- [What you should do]:
If an entry holds a picture, leave the picture out and copy the rest exactly.

*** Records to use ***

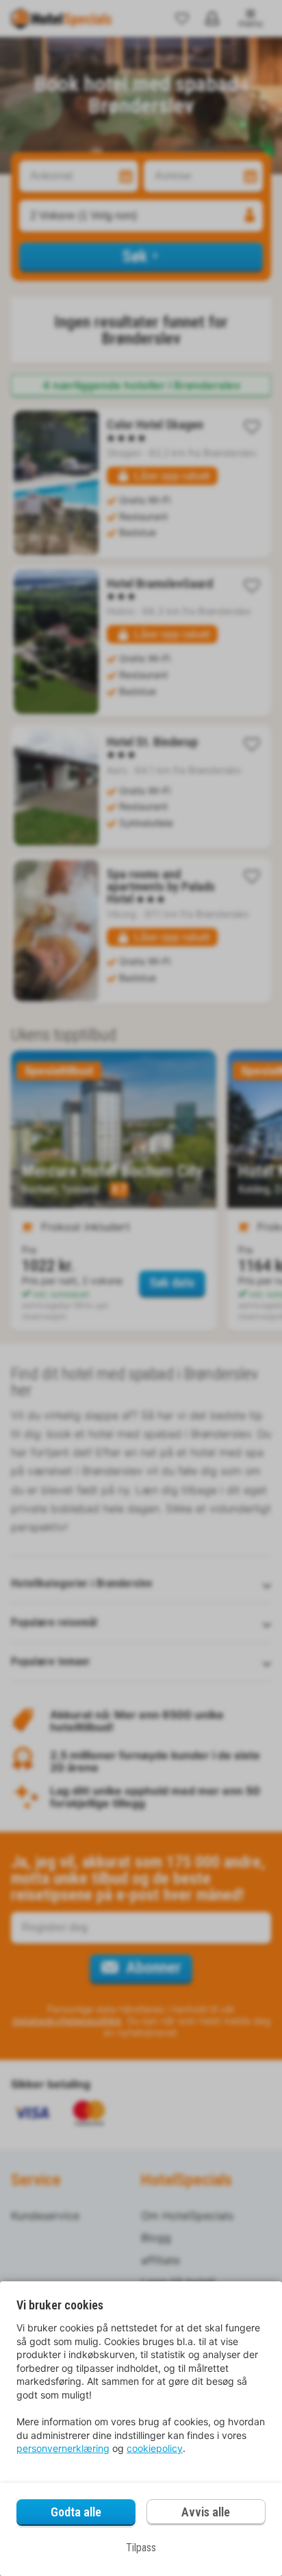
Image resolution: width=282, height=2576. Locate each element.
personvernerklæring (63, 2448)
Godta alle (76, 2512)
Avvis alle (205, 2512)
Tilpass (141, 2547)
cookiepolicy (155, 2448)
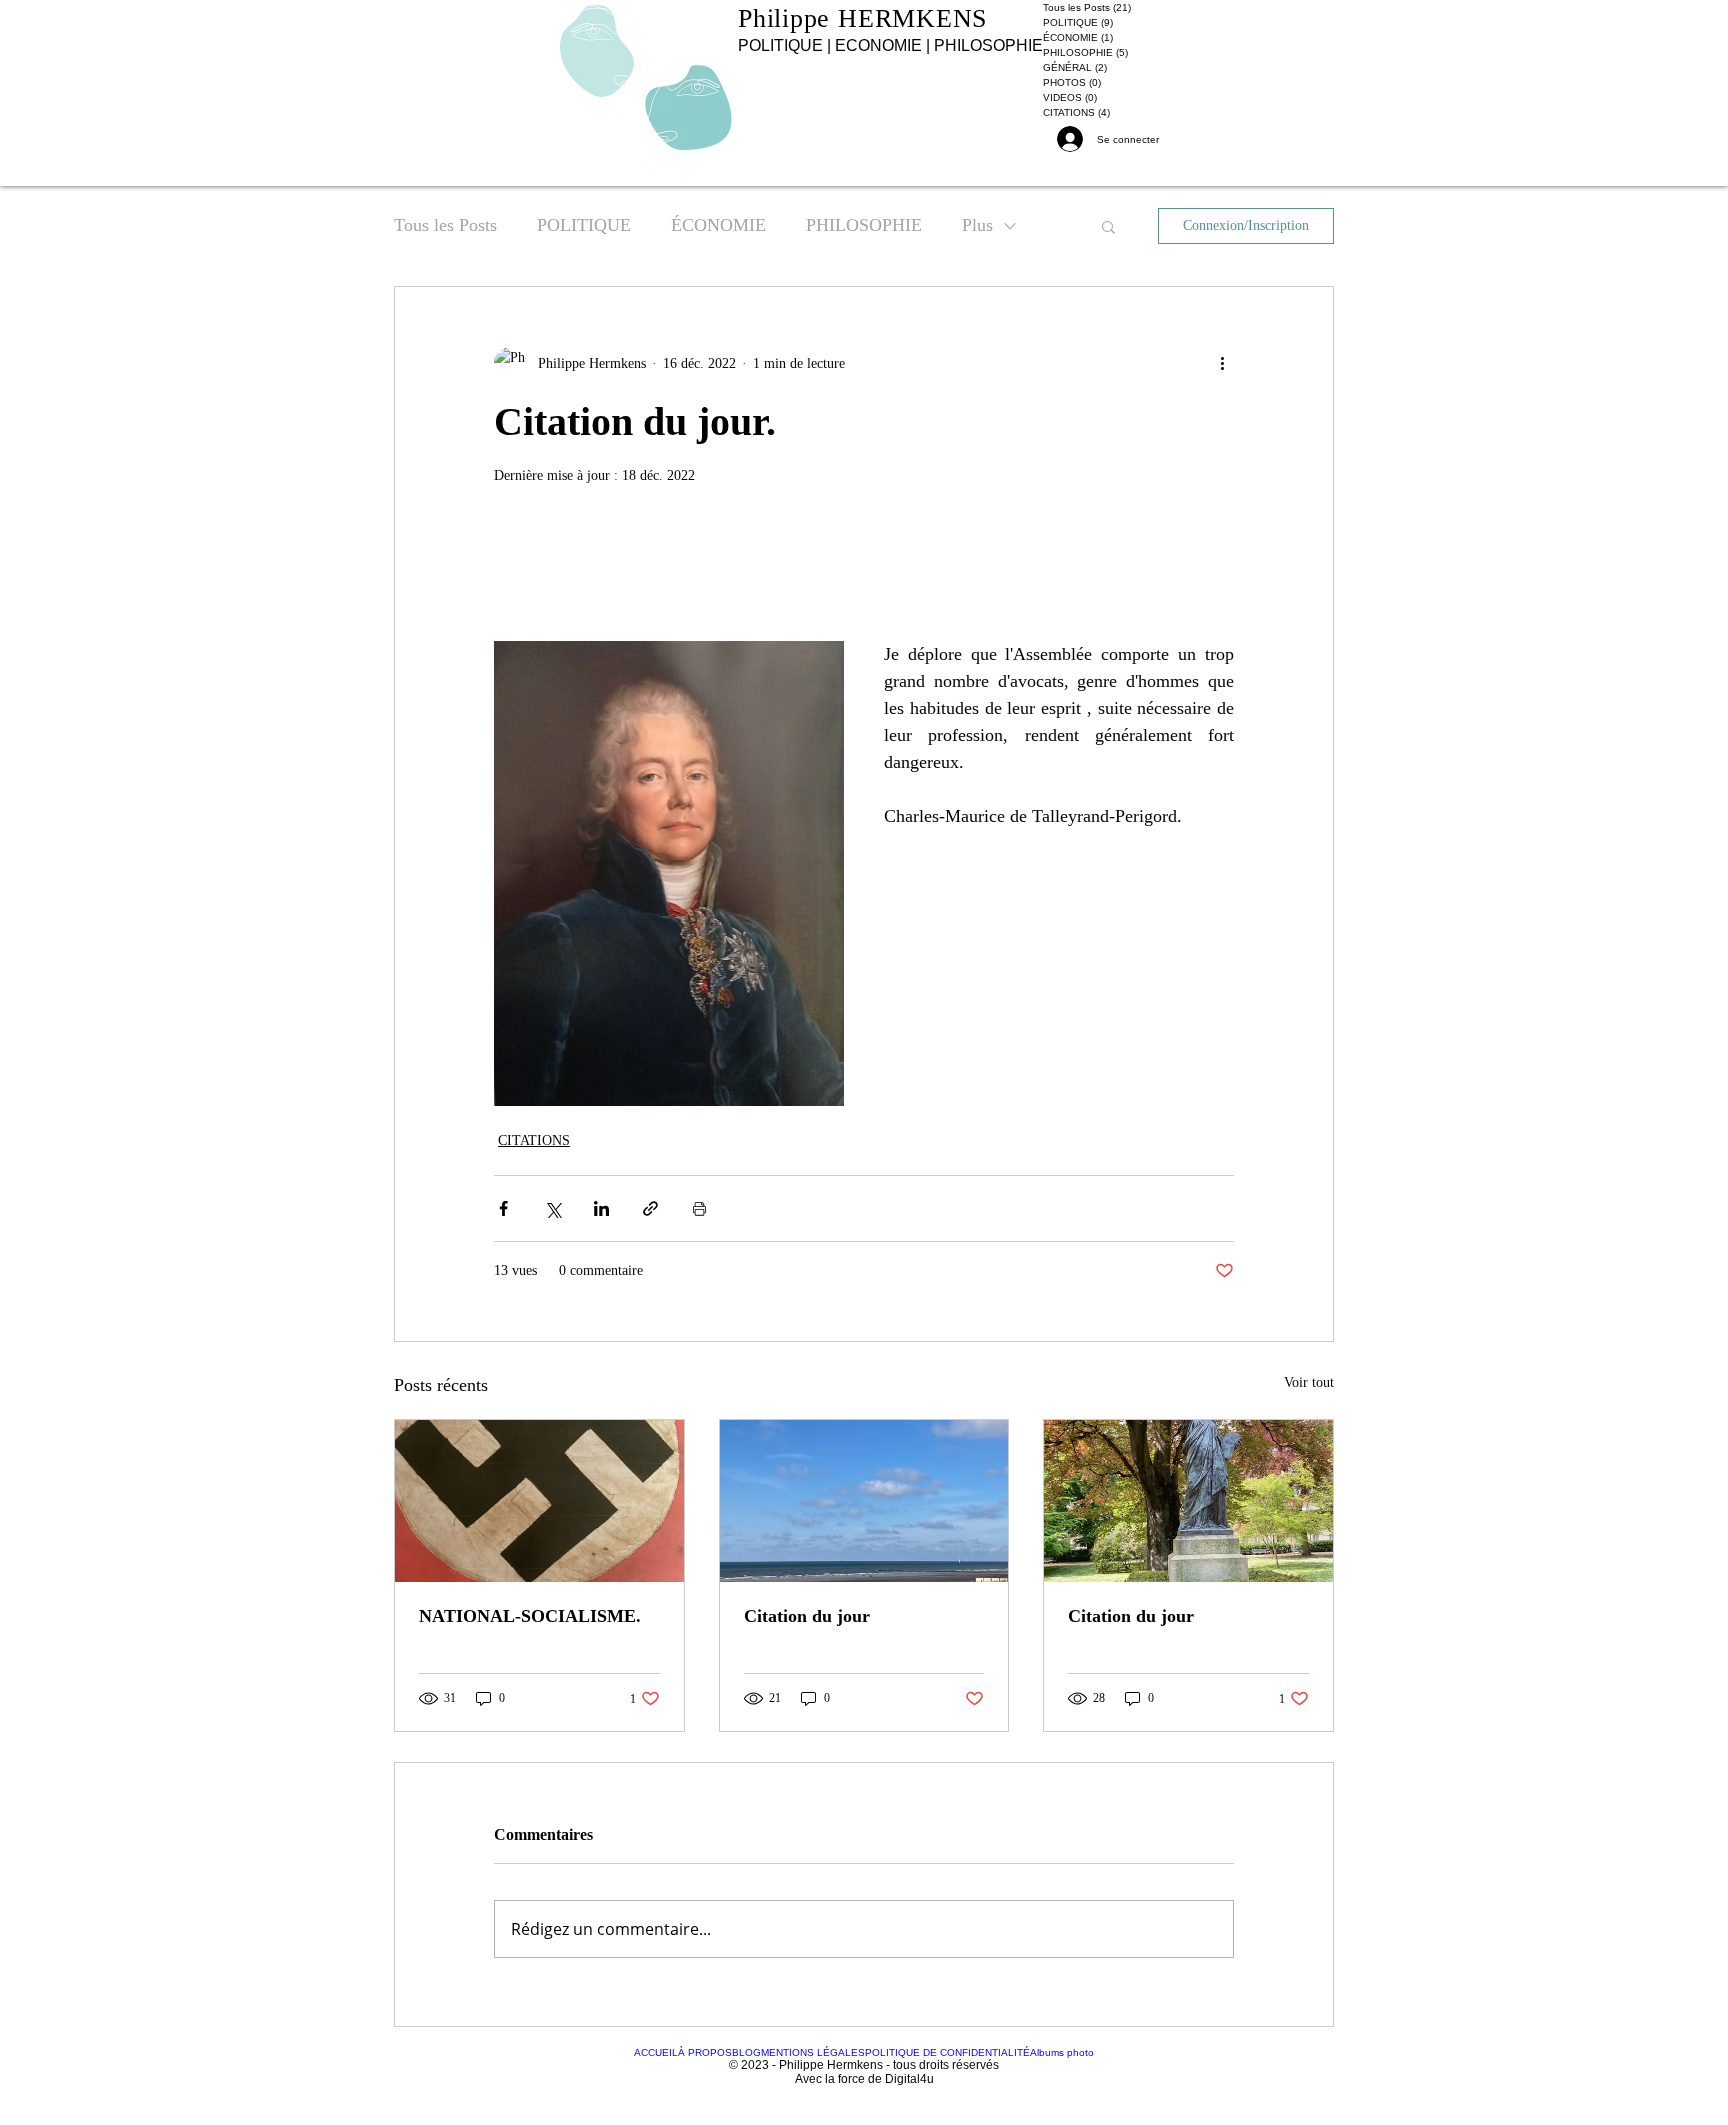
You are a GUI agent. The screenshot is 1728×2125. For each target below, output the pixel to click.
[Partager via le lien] (650, 1208)
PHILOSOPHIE (864, 225)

*** End of Records to use ***

- [Reply]:
Image resolution: width=282, height=2576. Locate each element.
personvernerklæring (63, 2448)
Godta alle (76, 2512)
Avvis alle (205, 2512)
Tilpass (141, 2547)
cookiepolicy (155, 2448)
You are a GUI agent. The screenshot is 1728×2125. For each target below, output the pixel to click.
[Partager via le lien] (650, 1208)
PHILOSOPHIE (864, 225)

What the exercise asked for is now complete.